Hi everyone,
I have an unbalanced dataset, so I’ve been trying to extend the Trainer class as specified on Trainer docs* and in this thread.
So I have the following code:
import torch
import transformers
from torch import nn
from transformers import Trainer
class CustomTrainer(Trainer):
def compute_loss(self, model, inputs, return_outputs=False):
labels = inputs.get("labels")
# forward pass
outputs = model(**inputs)
logits = outputs.get('logits')
# compute custom loss
loss_fct = nn.CrossEntropyLoss(weight=torch.tensor([0.2, 0.3, 0.5]))
loss = loss_fct(logits.view(-1, self.model.config.num_labels), labels.view(-1))
return (loss, outputs) if return_outputs else loss
I then define the trainer and try to train it in the following way:
data_collator = DataCollatorWithPadding(tokenizer=tokenizer)
tokenized_train = tokenized_train.with_format("torch")

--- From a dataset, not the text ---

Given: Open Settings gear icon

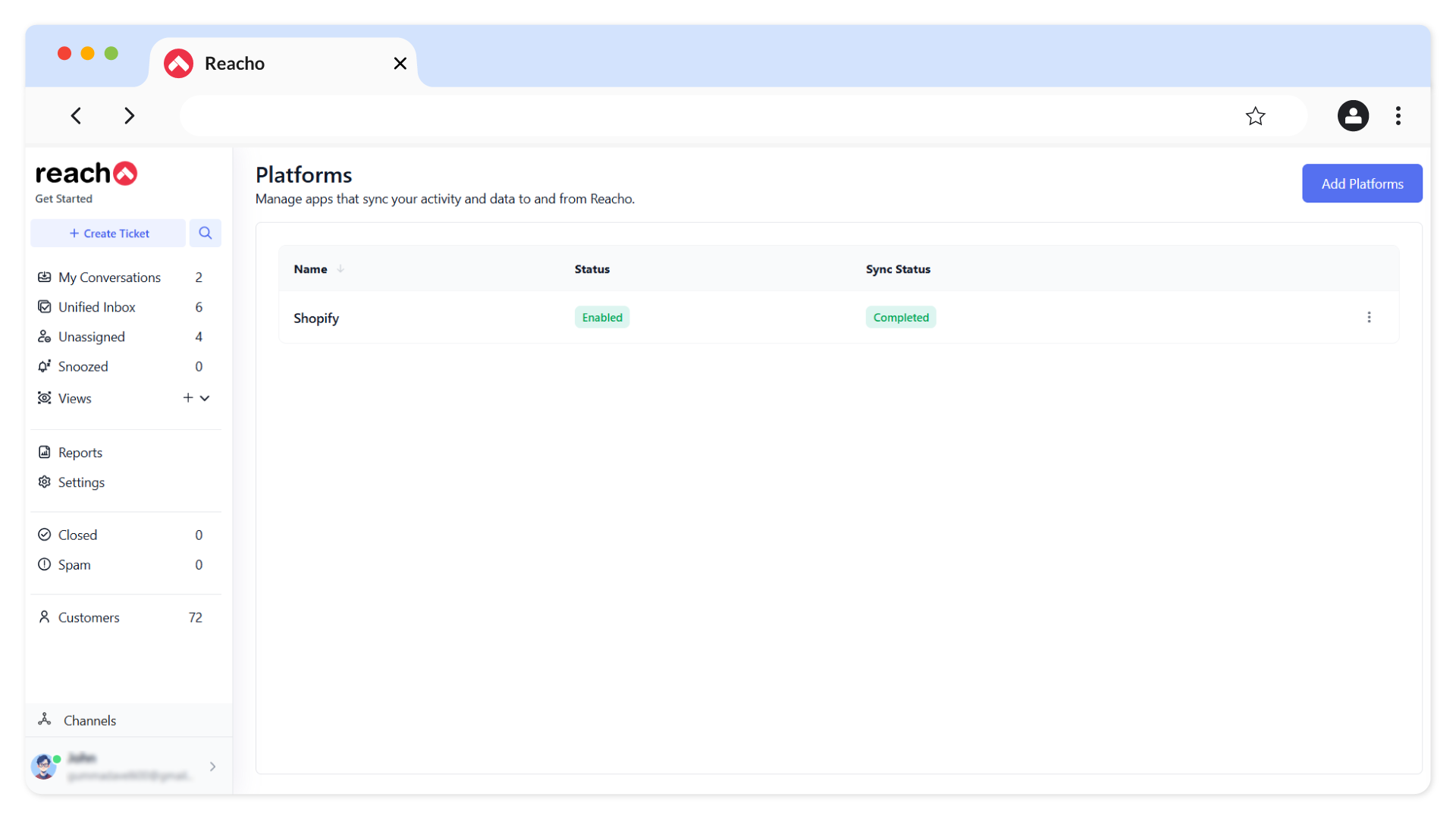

tokenized_val = tokenized_val.with_format("torch")
model.to('cuda')
training_args = TrainingArguments(
output_dir="my_awesome_model",
learning_rate=1e-5,
per_device_train_batch_size=16,
per_device_eval_batch_size=16,
num_train_epochs=5,
weight_decay=0.01,
evaluation_strategy="epoch",
save_strategy="epoch",
load_best_model_at_end=True,
#push_to_hub=True,
)
trainer = CustomTrainer(
model=model,
args=training_args,
train_dataset=tokenized_train,
eval_dataset=tokenized_val,
tokenizer=tokenizer,
data_collator=data_collator,
compute_metrics=compute_metrics,
)
trainer.train()
As you can see I also set the dataset format to ‘torch’ as specified in another thread*, but I still get the following error at trainer.train()
:
RuntimeError: Expected all tensors to be on the same device, but found at least two devices, cuda:0 and cpu! (when checking argument for argument weight in method wrapper_CUDA_nll_loss_forward)
I’ve already tried to update the transformer library as specified in here but it didn’t work. When I run this code using just Trainer
class it works correctly, it throws this error only when trying to use this simple custom class.
What could be the cause of this error and how could I fix it?
*I would have added links to these but as a new user I can add only two links, sorry for the inconvenience.